학술논문
Deep Reinforcement Learning-Based 3D Exploration with a Wall Climbing Robot
Document Type
Conference
Author
Source
TENCON 2021 - 2021 IEEE Region 10 Conference (TENCON) Region 10 Conference (TENCON), TENCON 2021 - 2021 IEEE. :863-868 Dec, 2021
Subject
Language
ISSN
2159-3450
Abstract
It is crucial to impart autonomy to robots for efficient exploration in surveillance and military applications. Most research on exploration deal largely with 2D environments using ground-based robots or 3D environments using drones. For applications requiring stealth, wall-climbing robots have an edge over drones however research is scant in 3D exploration algorithms using such robots.

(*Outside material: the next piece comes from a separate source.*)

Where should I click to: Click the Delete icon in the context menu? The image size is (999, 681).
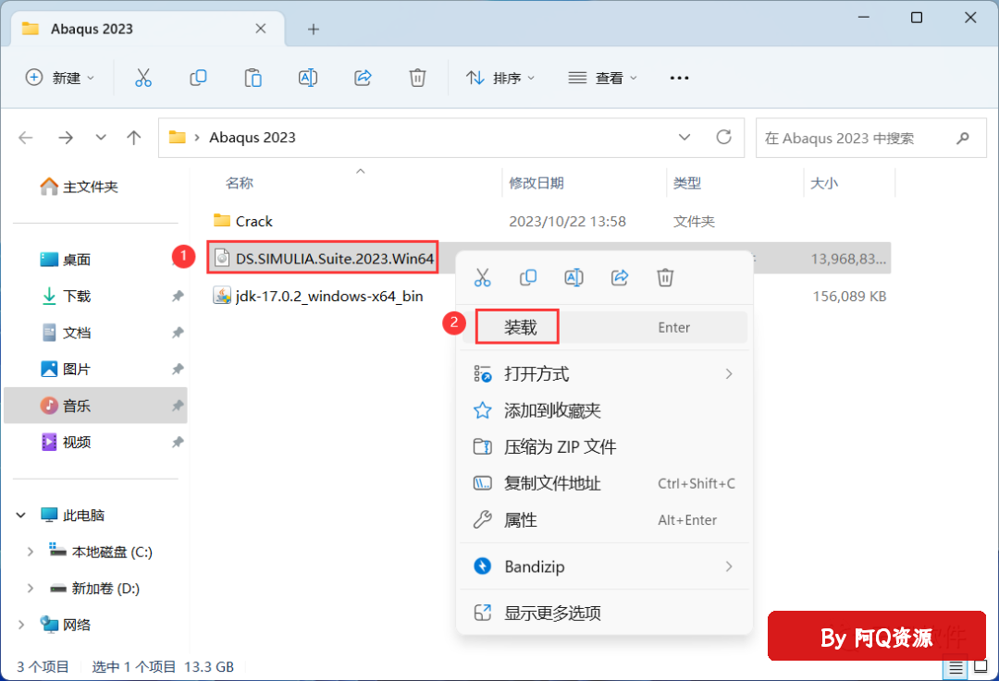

This paper presents a constrained 3D mapping problem and proposes a reinforcement learning-based exploration algorithm for the same using a lizard-inspired robot. The developed approach is based on a simulation-based framework in CoppeliaSim for simulating robot motion and Tensorflow for action selection algorithm using Deep Q Network (DQN). We report a number of simulation results indicating an improvement in median coverage by 20.3% using the developed DQN-based action selection over that of one generated by random action selection. Moreover, we observe that the developed DQN-based action selection approach led to more than 80% coverage within 150 steps, whereas the random action selection approach barely exceeded 60% coverage. We envisage that the developed approach can help imparting autonomy to the wall climbing stealthy robots in hostage scenarios.